(Collected data entries)
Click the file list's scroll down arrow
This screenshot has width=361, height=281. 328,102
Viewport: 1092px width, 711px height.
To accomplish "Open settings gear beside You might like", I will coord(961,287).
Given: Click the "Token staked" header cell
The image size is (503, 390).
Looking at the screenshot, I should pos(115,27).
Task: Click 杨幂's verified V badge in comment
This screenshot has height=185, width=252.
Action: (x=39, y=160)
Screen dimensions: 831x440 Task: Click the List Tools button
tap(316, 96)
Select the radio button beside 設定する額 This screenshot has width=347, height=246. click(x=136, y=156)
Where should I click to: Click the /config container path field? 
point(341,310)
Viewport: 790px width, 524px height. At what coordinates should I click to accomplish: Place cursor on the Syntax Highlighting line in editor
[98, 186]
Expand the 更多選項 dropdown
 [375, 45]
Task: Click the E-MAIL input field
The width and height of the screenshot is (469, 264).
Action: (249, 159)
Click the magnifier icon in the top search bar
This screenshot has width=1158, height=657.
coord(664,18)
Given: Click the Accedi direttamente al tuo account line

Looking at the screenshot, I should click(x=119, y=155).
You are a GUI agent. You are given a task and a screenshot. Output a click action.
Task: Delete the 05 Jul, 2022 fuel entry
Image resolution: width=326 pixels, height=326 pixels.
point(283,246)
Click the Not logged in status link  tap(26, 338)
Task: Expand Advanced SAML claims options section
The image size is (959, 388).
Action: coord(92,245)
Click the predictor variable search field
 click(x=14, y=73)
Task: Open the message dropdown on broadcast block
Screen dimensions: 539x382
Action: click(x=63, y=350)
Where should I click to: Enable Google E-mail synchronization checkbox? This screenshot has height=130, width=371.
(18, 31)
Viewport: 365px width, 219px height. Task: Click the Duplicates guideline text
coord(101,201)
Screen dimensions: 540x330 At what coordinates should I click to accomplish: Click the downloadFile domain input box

(Task description) All lines from the one with "Click the predictor variable search field" onward to the end of the records above should be repeated exactly, and only those lines.

(Response area)
Click the predictor variable search field
 click(x=14, y=73)
Task: Open the message dropdown on broadcast block
Screen dimensions: 539x382
Action: click(x=63, y=350)
Where should I click to: Enable Google E-mail synchronization checkbox? This screenshot has height=130, width=371.
(18, 31)
Viewport: 365px width, 219px height. Task: Click the Duplicates guideline text
coord(101,201)
Screen dimensions: 540x330 At what coordinates should I click to accomplish: Click the downloadFile domain input box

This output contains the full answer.